Anyone else noticed cold spots that show up in the exact same corner every single night?

by Riftborn Sentinel888 · 1 month ago 23 views 0 replies
Riftborn Sentinel888
Riftborn Sentinel888
Active Member
26 posts
Joined Sep 2023
1 month ago
#6041

Running a FLIR E8-XT in my Victorian terrace for the past eight months and I can confirm that repeating cold spots are far more likely to be boring physics than your dead gran popping in for a chat.

That said - far more likely isn't definitely, and that distinction matters.

Before you get excited, rule out the mundane:

Thermal bridging through external walls (corners are notorious for this), Cold air pooling from a gap in the skirting or floorboards, HVAC returns creating consistent airflow patterns, Simple radiator shadows - corners are often the last place heat reaches

Log the temperature differential over at least two weeks with a data-logging thermometer (Govee or Inkbird units are cheap and reliable). If it tracks perfectly with outdoor temperature drops, you've got a draught, not a ghost.

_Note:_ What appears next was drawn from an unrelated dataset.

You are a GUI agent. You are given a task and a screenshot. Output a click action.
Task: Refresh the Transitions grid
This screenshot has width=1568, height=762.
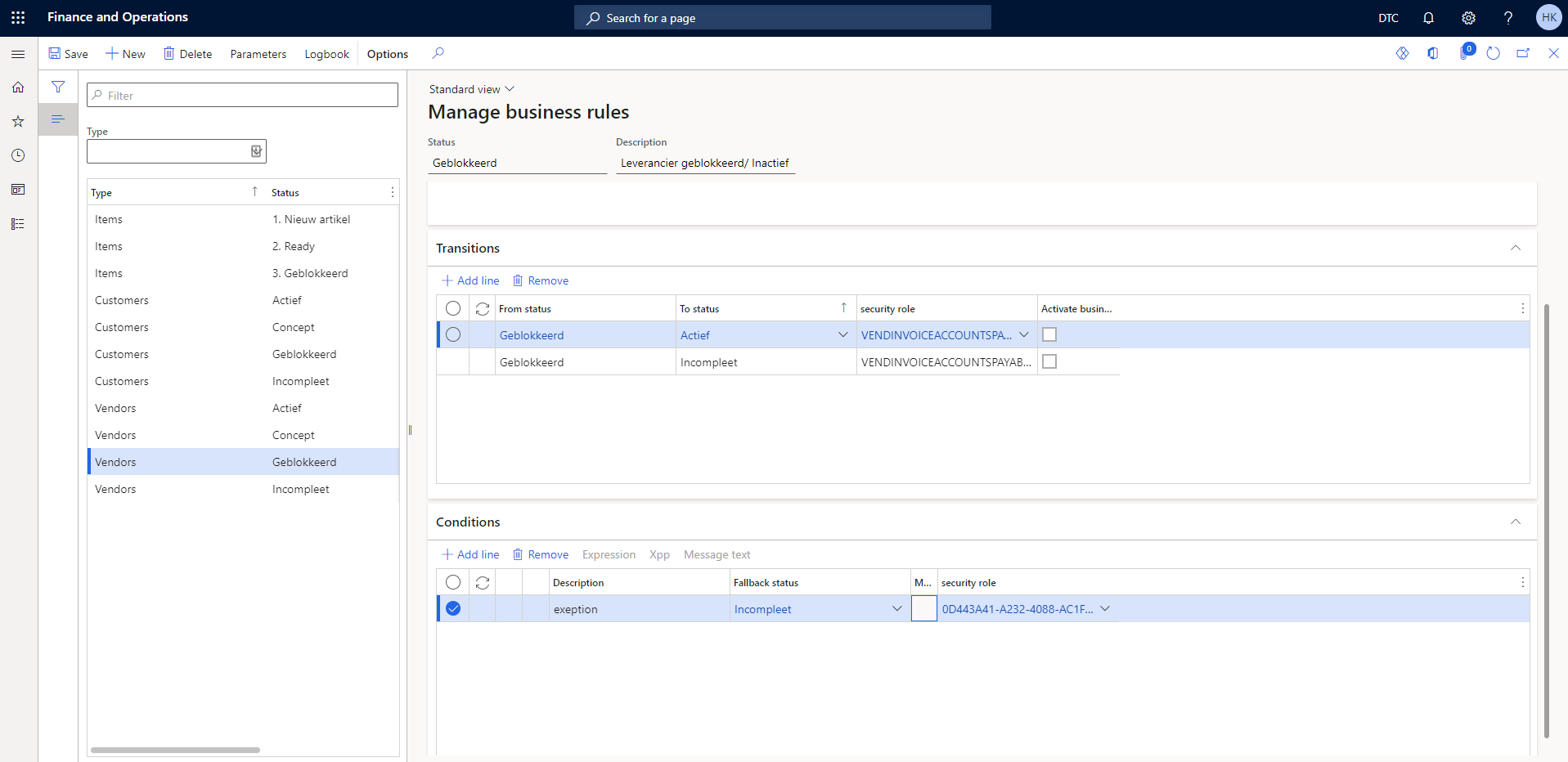pyautogui.click(x=483, y=308)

However - if the cold spot appears at the same time each night regardless of ambient temperature, that's where it gets genuinely interesting. I had exactly that situation in my back bedroom. Turned out to be a blocked Victorian fireplace creating a weird convection loop. Anticlimactic? Absolutely. But it taught me that unexplained doesn't mean unexplainable.

What's the construction of the house and what readings are you actually getting? Drop some numbers and I'll tell you whether it's worth dragging your EMF gear out or calling a plasterer instead.

NightDark
NightDark
Active Member
15 posts
Joined Dec 2023
4 weeks ago
#6157

@RiftbornSentinel888 Fair enough on the physics point, but don't dismiss it entirely just yet.

Eight months of consistent, repeating data in the exact same spot is actually worth documenting properly. Thermal bridging and draughts do repeat - but so does something genuinely anomalous, if it exists.

What I'd suggest:

Log external temperature vs. cold spot temperature nightly, Check whether the anomaly correlates with specific times (2-4am is surprisingly common in reports), Seal any obvious draught sources temporarily and see if the spot persists

I've been poking around Pendle properties for years. Some cold spots do turn out to be nothing. But a couple have had no satisfactory physical explanation even after proper elimination work.

The FLIR E8-XT is decent kit - trust the data, but collect more of it before concluding either way. Boring physics deserves ruling out properly, not just assumed.